When reading a story, characters are either 2D or 3D: They either are not real to the reader, or real to the reader. Ideally, you want your characters to be that 3D person, but sometimes they fall flat (aah, puns). So how to you make them pop up and make your reader feel like they really know them? Here’s a few tips:
- Give them a solid back story. Everyone you meet, even a newborn baby, will have a back story. Maybe they’re adopted, or they are mainly normal but get abnormally good grades. You can even create a timeline for your characters, from their birth to their death, and fill in what happens in all the years of their life. If you click the link just above, it’ll take you to an example I found that you can use!
- Make them have flaws – and make these flaws matter. No, not the flaws like ‘stubborn’. Well, I guess you can have those flaws, but make them have more flaws than that! Maybe they’re bad at school subjects? Maybe they act first, think later? What you also need to do with these flaws is make them matter to the story. For example, in the book I’m writing, my MC is terrified to riding – but to save a horse from going to the knackers yard, she has to overcome those fears and ride him in an event (cliche, I know). There’s no point in their flaw being ‘act first, think later’ if everything always works out fine!

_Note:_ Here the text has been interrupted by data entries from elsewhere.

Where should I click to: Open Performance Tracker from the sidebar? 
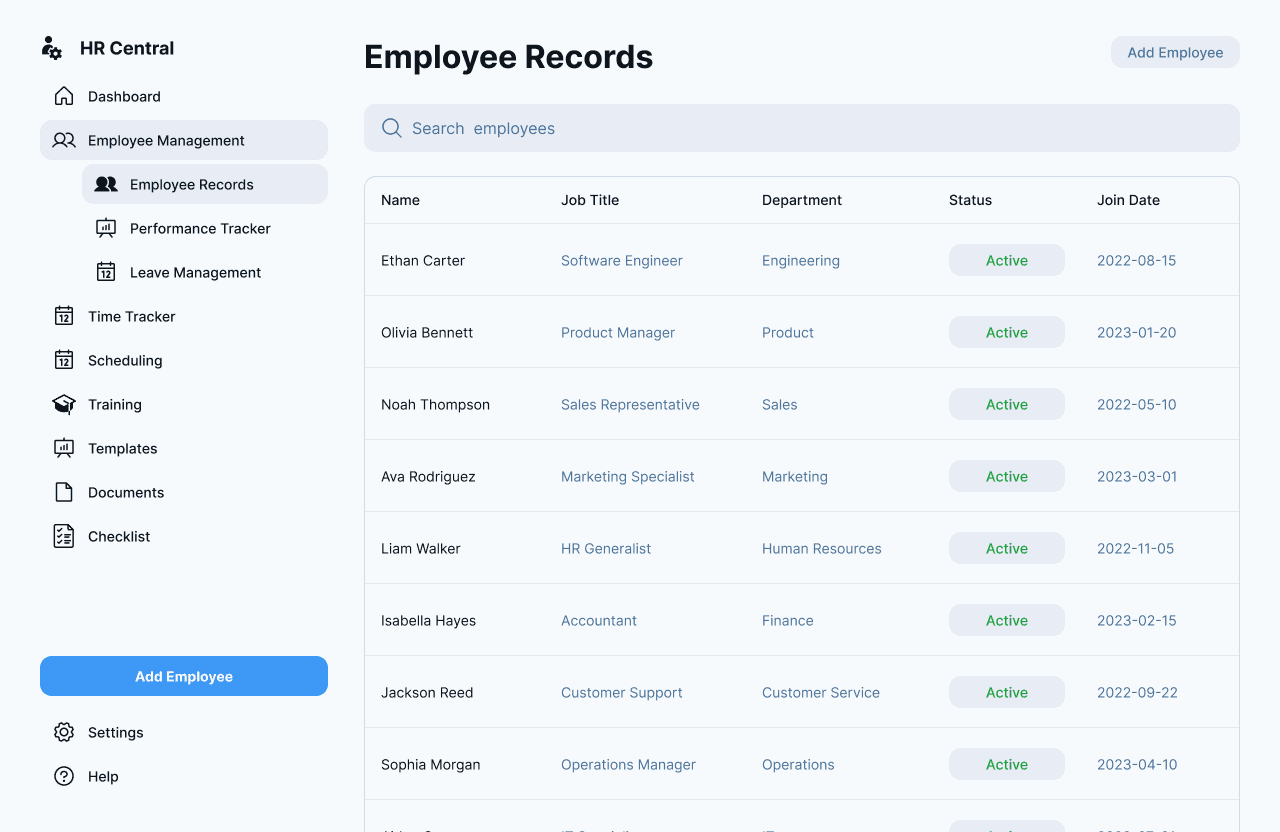pyautogui.click(x=199, y=228)
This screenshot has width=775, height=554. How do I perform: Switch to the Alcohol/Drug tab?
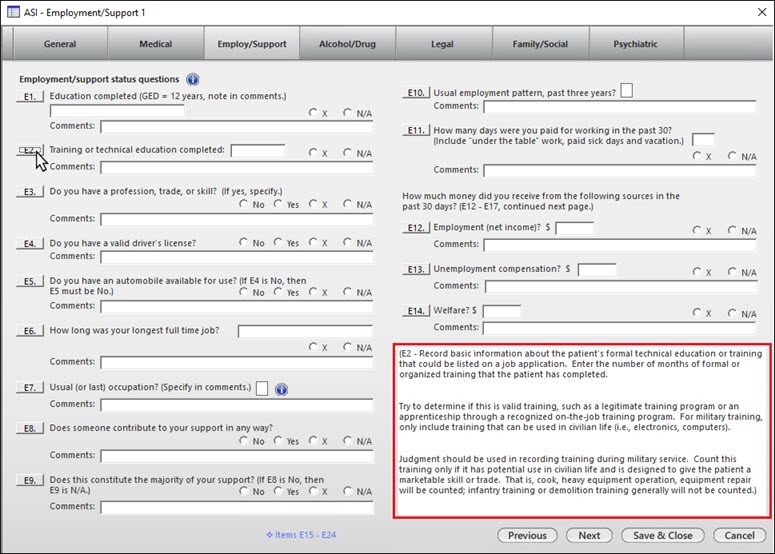[347, 44]
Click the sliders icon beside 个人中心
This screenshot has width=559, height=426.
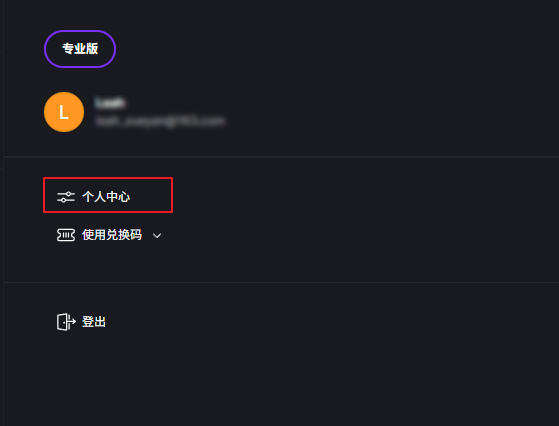(66, 197)
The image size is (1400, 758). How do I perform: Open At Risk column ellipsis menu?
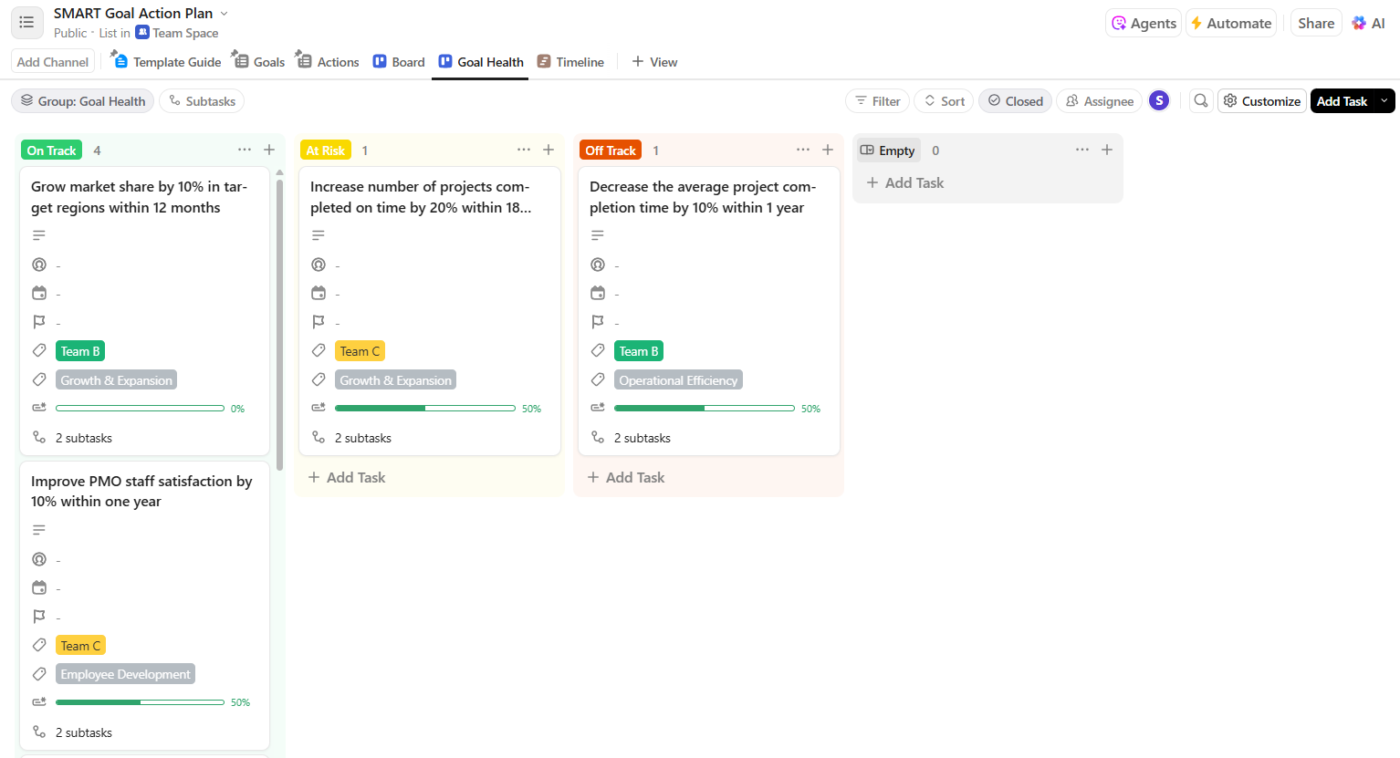[524, 150]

- Make them have quirks. Everyone has quirks. Maybe your character is superstitious and throws salt over their shoulder if they spill any. Maybe they salute magpies. One of my characters, Cal, always bites his lip and Alice tells him off for it. Make these quirks continuous throughout the book, if they’re going to be – or, if they have a dramatic character development, maybe they realise that they have to get rid of these quirks. Maybe they develop as a nervous tick. If you can’t think of any quirks, sit in a busy coffee shop, with a notebook and pen, and just people watch. You’ll be amazed.
- Make them develop as a character. There’s no point in a book where the MC stays continuous all the way throughout. They change because what’s happening around them means they have to. Make sure that your story flows with these changes, too.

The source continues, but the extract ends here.